Monte Rio man loses family vacation home in North Carolina storm

Monte Rio resident Ralph Patricelli bought the home just nine months ago. Video of a neighbor’s home collapsing went viral last week.|

Ralph Patricelli knows well the horror and devastation captured in a viral video circulating on YouTube of the watery May 10 collapse of an oceanfront home as it is hammered by a powerful storm along North Carolina’s Outer Banks.

The beach house in the video was the third one to fall and it had belonged to his neighbor. Patricelli’s vacation home next door collapsed into the Atlantic a day earlier.

“The home was unrecognizable,” Patricelli, a real estate agent who lives in Monte Rio, said of his former Rodanthe, North Carolina vacation home, which he’d bought just nine months ago. “I thought the property manager sent me photos of someone else’s home that had collapsed. It took me some time to digest that it was mine. I couldn’t believe it.”

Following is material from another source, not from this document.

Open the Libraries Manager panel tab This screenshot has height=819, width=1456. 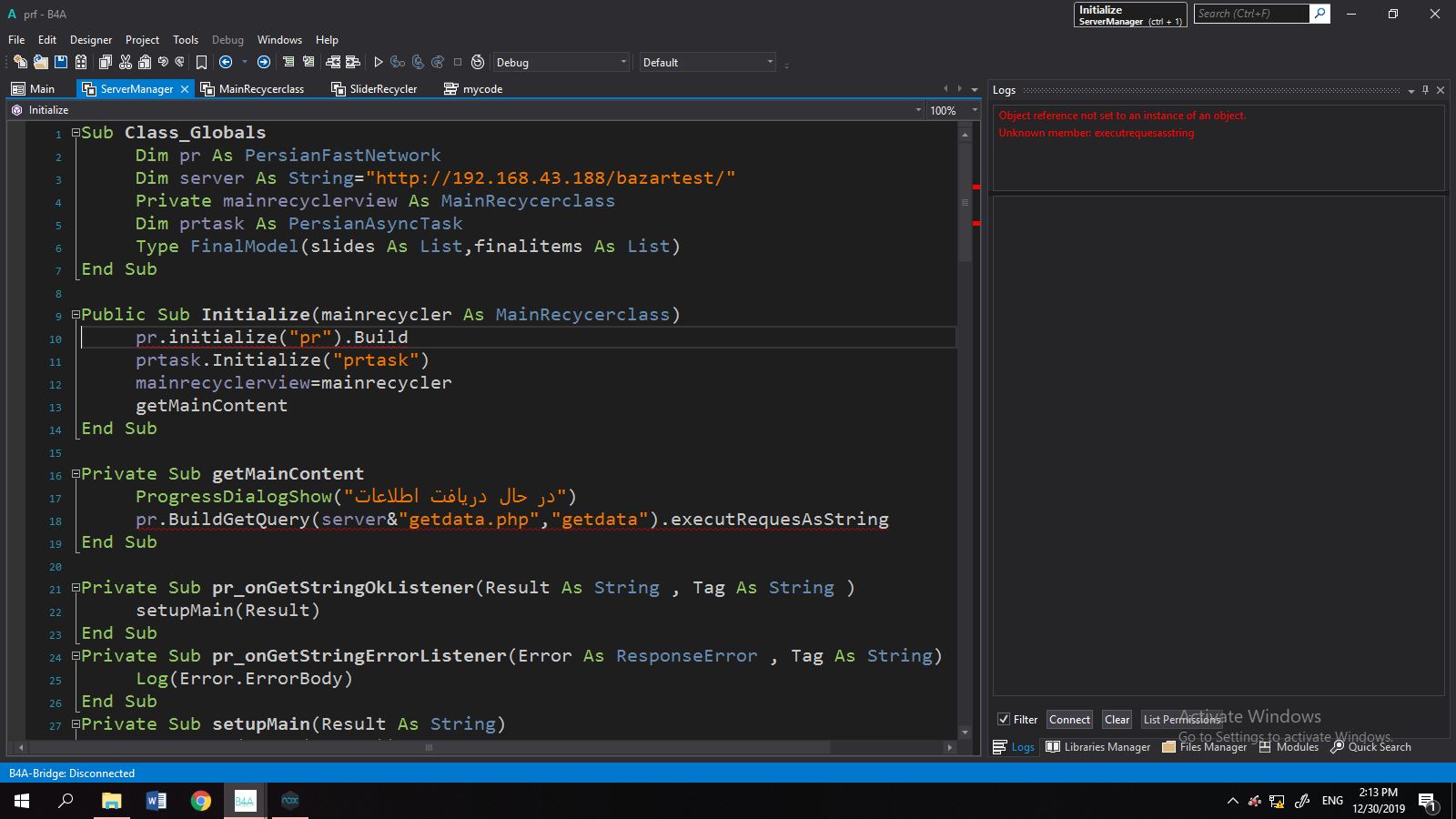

His and his neighbor’s homes along Ocean Drive on Cape Hatteras were felled after withstanding days of pounding by a coastal tempest believed to have unleashed tornadoes in Texas and Oklahoma, and flooding in the South and Mid-Atlantic regions earlier this month, The Washington Post reported.

Patricelli said the photos of his destroyed two-story home showed that its debris had been scattered along the coast.

He suspects his home collapsed some time in the early hours of May 9. Then on the next day, his neighbor’s home, which was captured on video around 1 p.m., collapsed.

Rising sea levels attributed to climate change have drastically damaged at least four of the 12 homes located on Ocean Drive, he said. As a result, he and his neighbors use an ongoing email thread to discuss their concerns and keep each other updated amid the continuous storms in the area.

In the summer of 2021, Patricelli and his sister purchased the two-story vacation home, built in 1985, in hopes of it becoming a central getaway spot where their families — after months of pandemic isolation — could gather.

They tried getting together there for Thanksgiving and Christmas last year, he said, but couldn’t since the storms continued to damage the home’s septic system.

“After the second time (the septic system was damaged) we decided we’d move the house further back (on the beach), but the storm took the house before we could even move it,” he said.

So far this year, there have been three homes along Ocean Drive that have been destroyed. The first house collapsed Feb. 9. Its debris was spread as far as 15 miles, the Washington Post reported.

Turning 58 on Tuesday, Patricelli said he would’ve liked to have spent his birthday at his North Carolina home with his family.

He said he is continuing to work with his insurance and hopes to rebuild the home in a location farther away from the ocean.

“It’s heartbreaking,” he added, noting that the impact of climate change is happening everywhere. “There’s issues no matter where you live. (In the North Bay) you have a fire, then put it out — then you have another fire. (To the east), the storms are doing more damage than they ever have before.”